Print a faithful copy of the data below, word for word, with the pictures left out.

__________

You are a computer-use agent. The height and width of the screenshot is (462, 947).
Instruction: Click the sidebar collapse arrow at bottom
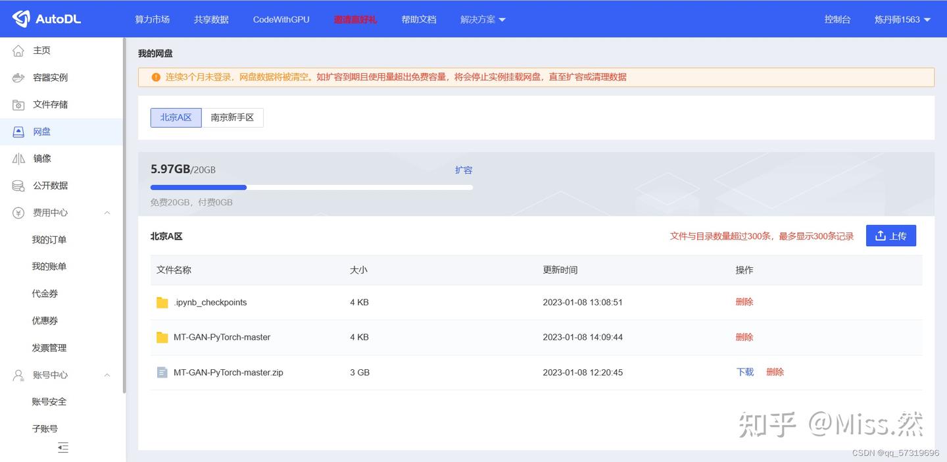point(62,448)
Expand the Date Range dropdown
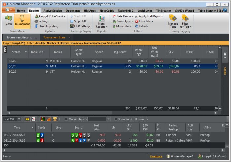 tap(124, 16)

__________

## Task solution
You are a computer-use agent. The height and width of the screenshot is (462, 947).
Instruction: Click the sidebar collapse arrow at bottom
point(62,448)
Expand the Date Range dropdown
 tap(124, 16)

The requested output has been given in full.